Jellycatspyjamas · 30/05/2022 22:40

They were sent on parenting courses before they were allowed to adopt though, and signed an agreement that they wouldn’t smack him. They had been taught better parenting techniques, but chose to ignore them and lie to social workers.

The pre-adoption training is pretty variable to put it mildly, and really nothing can prepare you for becoming a parent literally overnight to a child who is terrified and traumatised. Emotions tend to be all over the place and all ideas of how you thought you would parent go out the window - at least temporarily. So much of early day in adoption is counter-intuitive you do need a good degree of emotional intelligence and resilience to cope. Social work support in the early days is variable too - both mine and the kids sw visited weekly for about a month, so two visits a week - and they were an absolute godsend because I could say if I was struggling without needing to phone and ask for help, it was just there.

Other areas do it differently but I think at least weekly, face to face support scheduled and unscheduled is essential for adoptive parents and the child. You can’t imagine how many demands early placement makes on you until you’ve been there.

Nothing excuses or justifies what they both did, at all, but the local authority had parental rights over the child and should have been taking that responsibility seriously in post placement support.

Dixiechickonhols · 30/05/2022 23:10

Closeyoureyesandsee Sorry my post was meant to quote and respond to Simonjt who said she had no visits in 5 weeks with her son even though she was struggling and 1 brief visit with her daughter.

Sortilege · 31/05/2022 00:32

BeaLola · 30/05/2022 22:32

I cannot bear to read the articles - do horrendous

All I will say is that IME as an adoptive parent no one really checked on our son after he was placed with us at4 years old - his SW came round about 6 weeks after placement and had no idea - my DH and I adore / love our DS beyond anything but we could have been doing awful things to him and they would have had no idea - it is beyond heartbreaking

Yes I have to say that matches our experience of Special Guardianship. I thought maybe it was a bit laxer because we were family and DH held a relevant trusteeship (not that those are good reasons), but maybe not.

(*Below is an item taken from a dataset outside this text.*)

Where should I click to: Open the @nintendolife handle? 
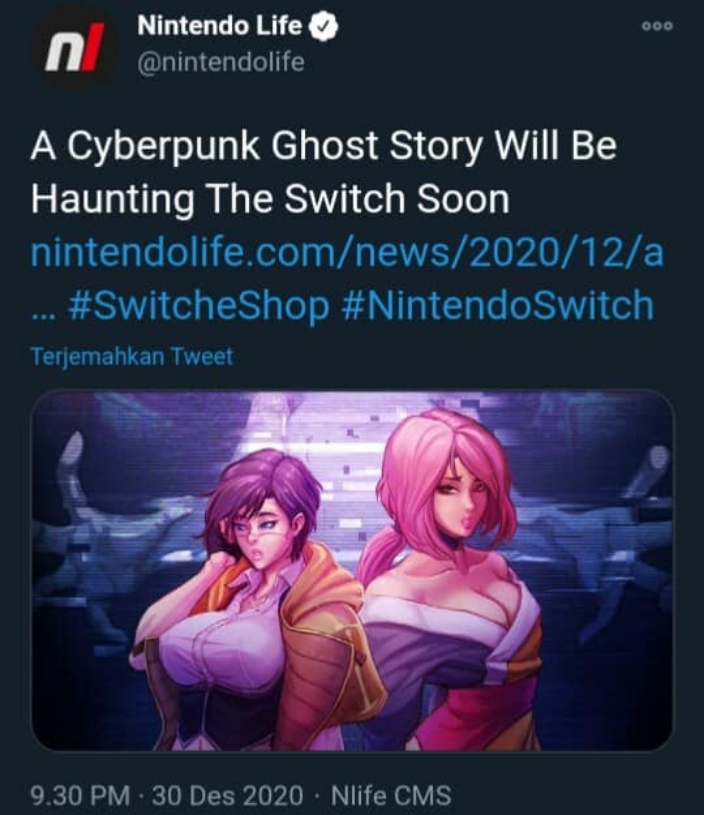pos(221,63)
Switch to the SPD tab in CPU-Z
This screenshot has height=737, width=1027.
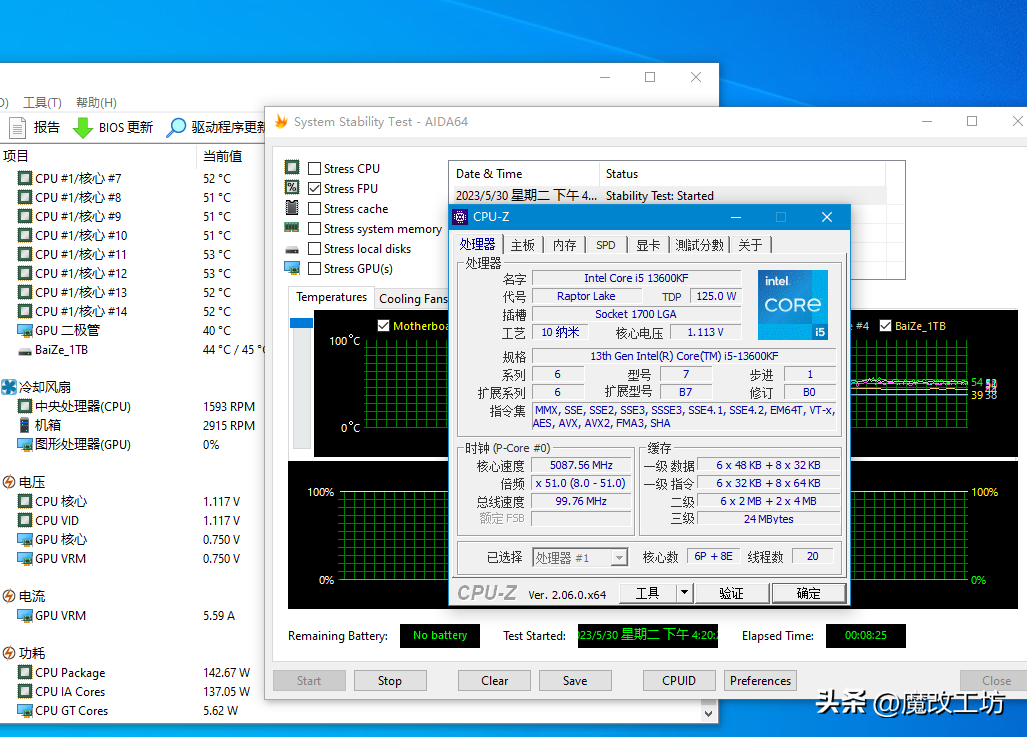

Mookie81 · 31/05/2022 00:37

Dixiechickonhols · 30/05/2022 23:10

Closeyoureyesandsee Sorry my post was meant to quote and respond to Simonjt who said she had no visits in 5 weeks with her son even though she was struggling and 1 brief visit with her daughter.

Simon is a man.

dimples76 · 31/05/2022 01:07

I adopted for the second time at the start of the first lockdown. The second time was nothing like the first. The first I felt like there was always a social worker or the health visitor here. If DS was napping when they came they would go up to his room to check all was well. With DD if there had been problems I don't think anyone would have spotted them - it would only have been through me speaking up.

Adopting during lockdown was so hard as the normal support network and resources were not available. Not that I am making any excuses for them. My DD was also 8 months when she joined us - it is totally inconceivable to me that they thought hitting a baby was acceptable. I was hit as a young child and did mention that in the adoption approval process when asked what I would do differently to my parents and that was accepted.